--- Exercise inputs ---

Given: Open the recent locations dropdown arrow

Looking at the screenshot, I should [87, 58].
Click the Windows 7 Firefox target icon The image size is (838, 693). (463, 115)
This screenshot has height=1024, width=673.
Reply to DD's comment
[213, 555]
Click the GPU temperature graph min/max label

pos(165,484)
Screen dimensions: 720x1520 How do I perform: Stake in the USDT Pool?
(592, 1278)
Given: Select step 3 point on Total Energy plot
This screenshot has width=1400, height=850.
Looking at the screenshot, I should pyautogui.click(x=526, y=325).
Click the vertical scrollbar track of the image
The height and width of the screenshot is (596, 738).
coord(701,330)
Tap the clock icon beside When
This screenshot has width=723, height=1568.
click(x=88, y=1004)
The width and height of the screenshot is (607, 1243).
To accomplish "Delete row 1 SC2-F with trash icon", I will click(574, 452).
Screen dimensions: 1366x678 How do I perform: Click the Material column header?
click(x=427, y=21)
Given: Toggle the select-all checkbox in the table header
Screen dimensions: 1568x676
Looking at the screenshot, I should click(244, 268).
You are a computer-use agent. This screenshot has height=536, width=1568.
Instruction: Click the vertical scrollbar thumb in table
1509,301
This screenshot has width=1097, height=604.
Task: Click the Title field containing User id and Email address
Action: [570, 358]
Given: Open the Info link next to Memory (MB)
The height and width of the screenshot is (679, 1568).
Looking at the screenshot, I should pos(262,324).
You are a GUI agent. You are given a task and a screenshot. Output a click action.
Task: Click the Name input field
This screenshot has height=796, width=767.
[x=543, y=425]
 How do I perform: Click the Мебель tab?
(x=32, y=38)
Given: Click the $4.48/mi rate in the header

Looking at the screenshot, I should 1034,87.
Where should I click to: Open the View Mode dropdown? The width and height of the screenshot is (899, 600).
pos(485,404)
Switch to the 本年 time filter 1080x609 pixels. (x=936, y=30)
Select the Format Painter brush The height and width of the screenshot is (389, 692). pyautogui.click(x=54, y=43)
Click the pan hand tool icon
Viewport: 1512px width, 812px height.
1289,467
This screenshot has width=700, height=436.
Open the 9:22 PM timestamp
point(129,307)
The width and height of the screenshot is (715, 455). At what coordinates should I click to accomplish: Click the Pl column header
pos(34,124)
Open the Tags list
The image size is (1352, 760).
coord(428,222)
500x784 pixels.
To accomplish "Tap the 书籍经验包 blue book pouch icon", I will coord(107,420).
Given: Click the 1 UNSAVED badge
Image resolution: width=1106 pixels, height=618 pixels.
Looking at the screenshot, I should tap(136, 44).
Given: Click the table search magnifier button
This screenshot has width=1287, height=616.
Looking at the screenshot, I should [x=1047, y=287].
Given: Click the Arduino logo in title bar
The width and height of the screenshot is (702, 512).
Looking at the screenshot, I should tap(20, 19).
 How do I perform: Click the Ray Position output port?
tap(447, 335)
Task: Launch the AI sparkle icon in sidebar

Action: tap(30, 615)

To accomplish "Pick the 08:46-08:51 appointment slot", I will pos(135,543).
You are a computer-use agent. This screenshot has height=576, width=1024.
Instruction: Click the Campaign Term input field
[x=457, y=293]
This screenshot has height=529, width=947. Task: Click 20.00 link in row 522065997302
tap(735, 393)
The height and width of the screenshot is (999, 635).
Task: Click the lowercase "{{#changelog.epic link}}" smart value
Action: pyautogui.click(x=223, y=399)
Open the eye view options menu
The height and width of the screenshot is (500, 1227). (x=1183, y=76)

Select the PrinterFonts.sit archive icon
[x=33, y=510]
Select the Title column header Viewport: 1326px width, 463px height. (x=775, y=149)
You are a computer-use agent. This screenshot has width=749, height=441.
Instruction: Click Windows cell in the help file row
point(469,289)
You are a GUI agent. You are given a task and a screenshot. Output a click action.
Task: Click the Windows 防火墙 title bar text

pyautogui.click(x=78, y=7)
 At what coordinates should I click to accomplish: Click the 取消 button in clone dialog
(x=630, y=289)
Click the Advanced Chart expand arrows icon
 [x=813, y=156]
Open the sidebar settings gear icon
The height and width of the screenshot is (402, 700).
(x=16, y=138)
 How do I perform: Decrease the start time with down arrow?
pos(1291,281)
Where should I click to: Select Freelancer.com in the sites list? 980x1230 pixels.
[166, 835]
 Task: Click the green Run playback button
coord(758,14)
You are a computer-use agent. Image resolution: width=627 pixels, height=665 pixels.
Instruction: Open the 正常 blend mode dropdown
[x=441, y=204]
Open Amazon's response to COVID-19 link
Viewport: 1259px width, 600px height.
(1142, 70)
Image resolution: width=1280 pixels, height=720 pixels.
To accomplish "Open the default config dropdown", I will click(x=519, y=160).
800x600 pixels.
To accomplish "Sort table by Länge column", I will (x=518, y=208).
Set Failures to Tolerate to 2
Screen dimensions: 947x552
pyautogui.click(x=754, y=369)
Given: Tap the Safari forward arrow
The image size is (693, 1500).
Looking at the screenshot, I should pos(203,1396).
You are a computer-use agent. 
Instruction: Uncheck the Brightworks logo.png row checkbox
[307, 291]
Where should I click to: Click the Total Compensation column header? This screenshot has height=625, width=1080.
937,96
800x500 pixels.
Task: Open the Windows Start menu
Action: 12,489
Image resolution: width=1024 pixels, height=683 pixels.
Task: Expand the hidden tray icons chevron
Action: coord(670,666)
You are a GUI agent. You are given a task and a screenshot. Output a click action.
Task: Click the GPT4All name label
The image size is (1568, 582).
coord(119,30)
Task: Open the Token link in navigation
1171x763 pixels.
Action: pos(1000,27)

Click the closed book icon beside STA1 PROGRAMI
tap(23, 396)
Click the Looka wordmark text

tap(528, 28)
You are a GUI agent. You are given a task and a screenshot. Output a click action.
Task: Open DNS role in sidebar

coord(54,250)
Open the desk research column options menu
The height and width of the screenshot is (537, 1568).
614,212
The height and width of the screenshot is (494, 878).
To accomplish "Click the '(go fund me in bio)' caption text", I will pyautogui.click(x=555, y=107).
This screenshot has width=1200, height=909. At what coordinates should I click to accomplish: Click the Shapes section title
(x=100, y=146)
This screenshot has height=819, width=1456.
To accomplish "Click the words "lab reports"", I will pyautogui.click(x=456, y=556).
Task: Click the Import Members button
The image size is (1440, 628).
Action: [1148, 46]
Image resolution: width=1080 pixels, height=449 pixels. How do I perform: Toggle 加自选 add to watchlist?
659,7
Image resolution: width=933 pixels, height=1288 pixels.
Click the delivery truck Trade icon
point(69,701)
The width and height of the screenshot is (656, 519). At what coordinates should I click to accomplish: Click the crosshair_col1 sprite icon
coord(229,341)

---

- What is needed -
Look above for the line with "Where should I click to: Select"; retype exactly that line, every line after it up to the line with "You are a computer-use agent. Image", and that line too, nothing else.

- Solved problem -
Where should I click to: Select Freelancer.com in the sites list? 980x1230 pixels.
[166, 835]
 Task: Click the green Run playback button
coord(758,14)
You are a computer-use agent. Image resolution: width=627 pixels, height=665 pixels.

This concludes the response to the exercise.